Exercise:
Each entry must be output once more without any change.

Data to process:
○ ○ ○
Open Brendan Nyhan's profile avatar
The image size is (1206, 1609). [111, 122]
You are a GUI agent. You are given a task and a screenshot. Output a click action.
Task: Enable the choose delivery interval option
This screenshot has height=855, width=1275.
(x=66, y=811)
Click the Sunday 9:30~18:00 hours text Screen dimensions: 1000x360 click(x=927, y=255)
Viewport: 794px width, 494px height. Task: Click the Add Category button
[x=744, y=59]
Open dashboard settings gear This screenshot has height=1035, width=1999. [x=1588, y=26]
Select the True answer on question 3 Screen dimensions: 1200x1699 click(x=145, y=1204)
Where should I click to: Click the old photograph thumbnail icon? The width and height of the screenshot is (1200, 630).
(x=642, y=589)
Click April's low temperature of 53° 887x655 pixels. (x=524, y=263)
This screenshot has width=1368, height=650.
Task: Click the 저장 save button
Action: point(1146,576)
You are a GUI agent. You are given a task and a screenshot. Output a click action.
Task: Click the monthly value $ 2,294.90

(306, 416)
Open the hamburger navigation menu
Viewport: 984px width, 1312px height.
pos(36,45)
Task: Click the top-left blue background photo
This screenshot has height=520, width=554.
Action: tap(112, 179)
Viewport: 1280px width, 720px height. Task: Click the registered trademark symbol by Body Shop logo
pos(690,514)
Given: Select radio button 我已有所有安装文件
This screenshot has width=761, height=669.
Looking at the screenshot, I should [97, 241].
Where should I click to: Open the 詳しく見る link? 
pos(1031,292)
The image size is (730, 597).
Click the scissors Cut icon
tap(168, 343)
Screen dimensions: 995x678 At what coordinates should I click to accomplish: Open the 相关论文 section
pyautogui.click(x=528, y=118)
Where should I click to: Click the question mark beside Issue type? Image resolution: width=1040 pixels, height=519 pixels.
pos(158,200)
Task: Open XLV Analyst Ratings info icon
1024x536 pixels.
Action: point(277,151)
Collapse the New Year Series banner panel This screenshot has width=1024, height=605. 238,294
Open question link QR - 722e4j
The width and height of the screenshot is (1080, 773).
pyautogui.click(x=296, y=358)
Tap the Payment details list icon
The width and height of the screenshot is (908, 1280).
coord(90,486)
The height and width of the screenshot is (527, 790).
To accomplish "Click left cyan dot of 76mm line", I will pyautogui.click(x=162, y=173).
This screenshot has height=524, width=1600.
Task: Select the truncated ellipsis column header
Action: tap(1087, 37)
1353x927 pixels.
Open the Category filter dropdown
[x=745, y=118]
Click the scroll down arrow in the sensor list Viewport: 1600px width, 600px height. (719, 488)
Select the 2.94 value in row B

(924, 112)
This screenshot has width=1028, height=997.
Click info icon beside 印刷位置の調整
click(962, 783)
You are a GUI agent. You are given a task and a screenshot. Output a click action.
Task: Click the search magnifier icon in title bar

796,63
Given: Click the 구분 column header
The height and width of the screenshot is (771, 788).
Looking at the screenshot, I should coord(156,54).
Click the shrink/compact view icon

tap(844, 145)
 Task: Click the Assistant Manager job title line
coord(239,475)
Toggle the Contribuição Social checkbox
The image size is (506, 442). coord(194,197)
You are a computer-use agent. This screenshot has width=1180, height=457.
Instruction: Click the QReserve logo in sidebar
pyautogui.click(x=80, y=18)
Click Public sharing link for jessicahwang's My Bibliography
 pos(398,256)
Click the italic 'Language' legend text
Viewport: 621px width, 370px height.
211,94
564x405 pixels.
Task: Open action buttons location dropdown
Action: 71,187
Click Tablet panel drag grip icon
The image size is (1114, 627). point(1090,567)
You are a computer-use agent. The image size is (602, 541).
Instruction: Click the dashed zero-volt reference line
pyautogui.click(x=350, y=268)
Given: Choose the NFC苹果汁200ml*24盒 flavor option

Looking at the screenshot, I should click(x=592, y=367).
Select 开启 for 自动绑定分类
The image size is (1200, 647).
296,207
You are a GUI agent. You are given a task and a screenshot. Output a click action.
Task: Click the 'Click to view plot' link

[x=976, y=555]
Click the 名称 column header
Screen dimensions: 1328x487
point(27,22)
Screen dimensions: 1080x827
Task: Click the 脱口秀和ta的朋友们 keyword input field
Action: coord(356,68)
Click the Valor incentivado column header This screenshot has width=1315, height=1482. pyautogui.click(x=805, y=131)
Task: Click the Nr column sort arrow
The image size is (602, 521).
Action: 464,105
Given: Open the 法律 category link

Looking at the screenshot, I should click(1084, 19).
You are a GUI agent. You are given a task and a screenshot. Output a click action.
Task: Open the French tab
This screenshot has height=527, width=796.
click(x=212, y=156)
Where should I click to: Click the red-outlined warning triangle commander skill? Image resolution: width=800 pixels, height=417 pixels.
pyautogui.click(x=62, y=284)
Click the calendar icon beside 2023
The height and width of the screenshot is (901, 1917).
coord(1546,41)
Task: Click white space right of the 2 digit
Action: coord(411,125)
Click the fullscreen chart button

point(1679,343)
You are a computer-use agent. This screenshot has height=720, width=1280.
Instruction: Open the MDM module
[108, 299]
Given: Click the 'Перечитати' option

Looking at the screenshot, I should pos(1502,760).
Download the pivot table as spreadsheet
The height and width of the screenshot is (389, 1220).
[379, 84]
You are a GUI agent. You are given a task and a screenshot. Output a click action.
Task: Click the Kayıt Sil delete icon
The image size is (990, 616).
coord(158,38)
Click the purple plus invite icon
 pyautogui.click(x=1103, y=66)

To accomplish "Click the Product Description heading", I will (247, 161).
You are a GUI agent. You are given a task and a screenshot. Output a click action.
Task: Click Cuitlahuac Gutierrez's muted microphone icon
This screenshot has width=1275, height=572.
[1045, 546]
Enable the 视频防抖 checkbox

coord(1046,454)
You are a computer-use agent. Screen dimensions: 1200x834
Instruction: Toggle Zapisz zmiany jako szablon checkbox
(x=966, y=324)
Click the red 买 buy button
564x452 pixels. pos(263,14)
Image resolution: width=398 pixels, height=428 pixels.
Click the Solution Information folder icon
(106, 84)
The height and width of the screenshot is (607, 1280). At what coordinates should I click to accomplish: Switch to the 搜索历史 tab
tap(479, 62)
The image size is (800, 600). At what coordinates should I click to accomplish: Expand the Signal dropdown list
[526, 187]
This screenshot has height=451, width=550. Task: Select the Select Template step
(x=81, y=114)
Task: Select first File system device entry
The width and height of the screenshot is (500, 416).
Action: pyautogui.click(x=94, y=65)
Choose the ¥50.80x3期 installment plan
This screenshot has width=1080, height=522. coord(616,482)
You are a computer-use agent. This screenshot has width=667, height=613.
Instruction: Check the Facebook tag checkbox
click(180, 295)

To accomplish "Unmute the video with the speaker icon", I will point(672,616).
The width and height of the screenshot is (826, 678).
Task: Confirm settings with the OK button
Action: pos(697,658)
○ ○ ○
Output for this exercise:
Open Brendan Nyhan's profile avatar
The image size is (1206, 1609). [111, 122]
You are a GUI agent. You are given a task and a screenshot. Output a click action.
Task: Enable the choose delivery interval option
This screenshot has height=855, width=1275.
(x=66, y=811)
Click the Sunday 9:30~18:00 hours text Screen dimensions: 1000x360 click(x=927, y=255)
Viewport: 794px width, 494px height. Task: Click the Add Category button
[x=744, y=59]
Open dashboard settings gear This screenshot has height=1035, width=1999. [x=1588, y=26]
Select the True answer on question 3 Screen dimensions: 1200x1699 click(x=145, y=1204)
Where should I click to: Click the old photograph thumbnail icon? The width and height of the screenshot is (1200, 630).
(x=642, y=589)
Click April's low temperature of 53° 887x655 pixels. (x=524, y=263)
This screenshot has width=1368, height=650.
Task: Click the 저장 save button
Action: point(1146,576)
You are a GUI agent. You are given a task and a screenshot. Output a click action.
Task: Click the monthly value $ 2,294.90

(306, 416)
Open the hamburger navigation menu
Viewport: 984px width, 1312px height.
pos(36,45)
Task: Click the top-left blue background photo
This screenshot has height=520, width=554.
Action: tap(112, 179)
Viewport: 1280px width, 720px height. Task: Click the registered trademark symbol by Body Shop logo
pos(690,514)
Given: Select radio button 我已有所有安装文件
This screenshot has width=761, height=669.
Looking at the screenshot, I should [97, 241].
Where should I click to: Open the 詳しく見る link? 
pos(1031,292)
The image size is (730, 597).
Click the scissors Cut icon
tap(168, 343)
Screen dimensions: 995x678 At what coordinates should I click to accomplish: Open the 相关论文 section
pyautogui.click(x=528, y=118)
Where should I click to: Click the question mark beside Issue type? Image resolution: width=1040 pixels, height=519 pixels.
pos(158,200)
Task: Open XLV Analyst Ratings info icon
1024x536 pixels.
Action: point(277,151)
Collapse the New Year Series banner panel This screenshot has width=1024, height=605. 238,294
Open question link QR - 722e4j
The width and height of the screenshot is (1080, 773).
pyautogui.click(x=296, y=358)
Tap the Payment details list icon
The width and height of the screenshot is (908, 1280).
coord(90,486)
The height and width of the screenshot is (527, 790).
To accomplish "Click left cyan dot of 76mm line", I will pyautogui.click(x=162, y=173).
This screenshot has height=524, width=1600.
Task: Select the truncated ellipsis column header
Action: tap(1087, 37)
1353x927 pixels.
Open the Category filter dropdown
[x=745, y=118]
Click the scroll down arrow in the sensor list Viewport: 1600px width, 600px height. (719, 488)
Select the 2.94 value in row B

(924, 112)
This screenshot has width=1028, height=997.
Click info icon beside 印刷位置の調整
click(962, 783)
You are a GUI agent. You are given a task and a screenshot. Output a click action.
Task: Click the search magnifier icon in title bar

796,63
Given: Click the 구분 column header
The height and width of the screenshot is (771, 788).
Looking at the screenshot, I should coord(156,54).
Click the shrink/compact view icon

tap(844, 145)
 Task: Click the Assistant Manager job title line
coord(239,475)
Toggle the Contribuição Social checkbox
The image size is (506, 442). coord(194,197)
You are a computer-use agent. This screenshot has width=1180, height=457.
Instruction: Click the QReserve logo in sidebar
pyautogui.click(x=80, y=18)
Click Public sharing link for jessicahwang's My Bibliography
 pos(398,256)
Click the italic 'Language' legend text
Viewport: 621px width, 370px height.
211,94
564x405 pixels.
Task: Open action buttons location dropdown
Action: 71,187
Click Tablet panel drag grip icon
The image size is (1114, 627). point(1090,567)
You are a computer-use agent. The image size is (602, 541).
Instruction: Click the dashed zero-volt reference line
pyautogui.click(x=350, y=268)
Given: Choose the NFC苹果汁200ml*24盒 flavor option

Looking at the screenshot, I should click(x=592, y=367).
Select 开启 for 自动绑定分类
The image size is (1200, 647).
296,207
You are a GUI agent. You are given a task and a screenshot. Output a click action.
Task: Click the 'Click to view plot' link

[x=976, y=555]
Click the 名称 column header
Screen dimensions: 1328x487
point(27,22)
Screen dimensions: 1080x827
Task: Click the 脱口秀和ta的朋友们 keyword input field
Action: coord(356,68)
Click the Valor incentivado column header This screenshot has width=1315, height=1482. pyautogui.click(x=805, y=131)
Task: Click the Nr column sort arrow
The image size is (602, 521).
Action: 464,105
Given: Open the 法律 category link

Looking at the screenshot, I should click(1084, 19).
You are a GUI agent. You are given a task and a screenshot. Output a click action.
Task: Open the French tab
This screenshot has height=527, width=796.
click(x=212, y=156)
Where should I click to: Click the red-outlined warning triangle commander skill? Image resolution: width=800 pixels, height=417 pixels.
pyautogui.click(x=62, y=284)
Click the calendar icon beside 2023
The height and width of the screenshot is (901, 1917).
coord(1546,41)
Task: Click white space right of the 2 digit
Action: coord(411,125)
Click the fullscreen chart button

point(1679,343)
You are a computer-use agent. This screenshot has height=720, width=1280.
Instruction: Open the MDM module
[108, 299]
Given: Click the 'Перечитати' option

Looking at the screenshot, I should pos(1502,760).
Download the pivot table as spreadsheet
The height and width of the screenshot is (389, 1220).
[379, 84]
You are a GUI agent. You are given a task and a screenshot. Output a click action.
Task: Click the Kayıt Sil delete icon
The image size is (990, 616).
coord(158,38)
Click the purple plus invite icon
 pyautogui.click(x=1103, y=66)

To accomplish "Click the Product Description heading", I will (247, 161).
You are a GUI agent. You are given a task and a screenshot. Output a click action.
Task: Click Cuitlahuac Gutierrez's muted microphone icon
This screenshot has width=1275, height=572.
[1045, 546]
Enable the 视频防抖 checkbox

coord(1046,454)
You are a computer-use agent. Screen dimensions: 1200x834
Instruction: Toggle Zapisz zmiany jako szablon checkbox
(x=966, y=324)
Click the red 买 buy button
564x452 pixels. pos(263,14)
Image resolution: width=398 pixels, height=428 pixels.
Click the Solution Information folder icon
(106, 84)
The height and width of the screenshot is (607, 1280). At what coordinates should I click to accomplish: Switch to the 搜索历史 tab
tap(479, 62)
The image size is (800, 600). At what coordinates should I click to accomplish: Expand the Signal dropdown list
[526, 187]
This screenshot has height=451, width=550. Task: Select the Select Template step
(x=81, y=114)
Task: Select first File system device entry
The width and height of the screenshot is (500, 416).
Action: pyautogui.click(x=94, y=65)
Choose the ¥50.80x3期 installment plan
This screenshot has width=1080, height=522. coord(616,482)
You are a computer-use agent. This screenshot has width=667, height=613.
Instruction: Check the Facebook tag checkbox
click(180, 295)

To accomplish "Unmute the video with the speaker icon", I will point(672,616).
The width and height of the screenshot is (826, 678).
Task: Confirm settings with the OK button
Action: pos(697,658)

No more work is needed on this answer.